+++ DATA TO PROCESS +++
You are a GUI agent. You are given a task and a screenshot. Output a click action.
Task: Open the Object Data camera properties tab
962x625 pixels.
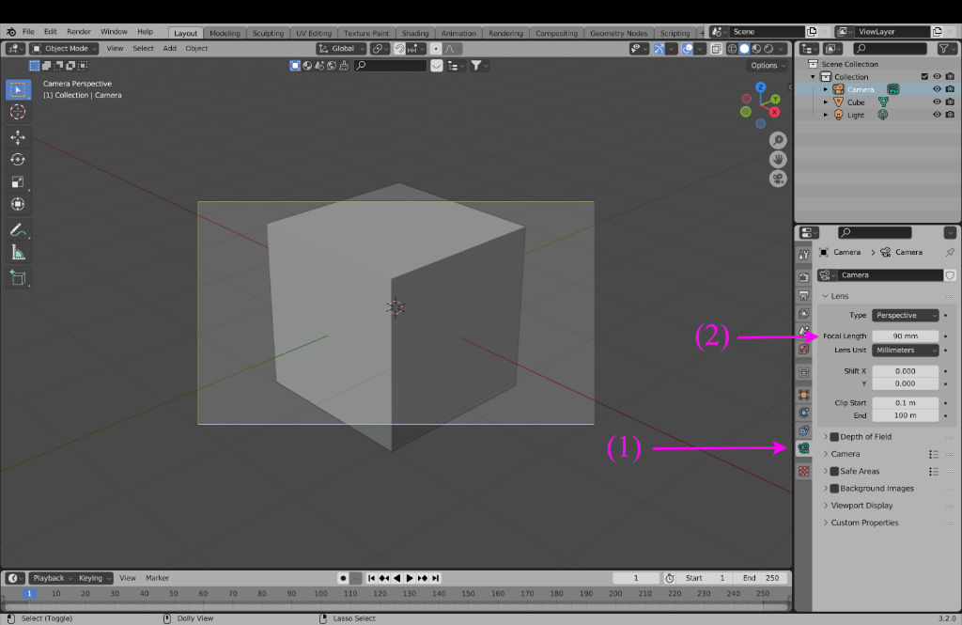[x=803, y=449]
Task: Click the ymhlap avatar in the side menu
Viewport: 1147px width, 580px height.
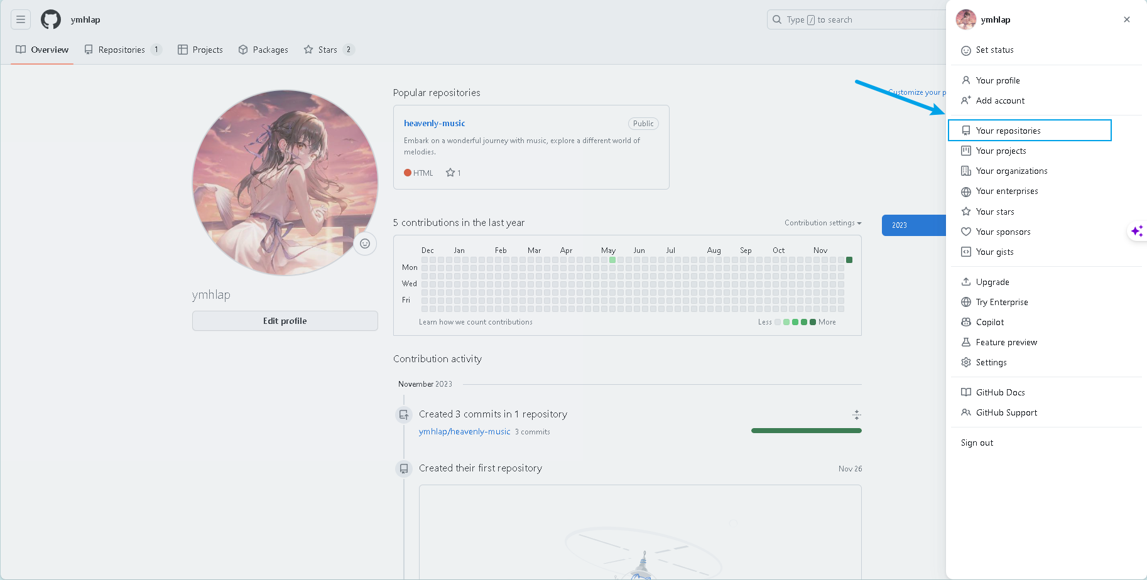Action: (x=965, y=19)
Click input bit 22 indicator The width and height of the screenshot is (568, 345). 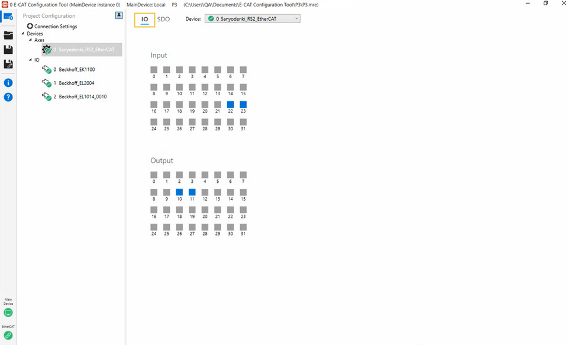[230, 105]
+++
• [WHAT THE TASK REQUIRES] From the opening line of the entries above to the line that holds "Task: Click the", inclusive, reproduce each line exactly and omit any picture.

• [SOLUTION FOR THIS PROBLEM]
You are a GUI agent. You are given a task and a screenshot. Output a click action.
Task: Open the Object Data camera properties tab
962x625 pixels.
[x=803, y=449]
Task: Click the ymhlap avatar in the side menu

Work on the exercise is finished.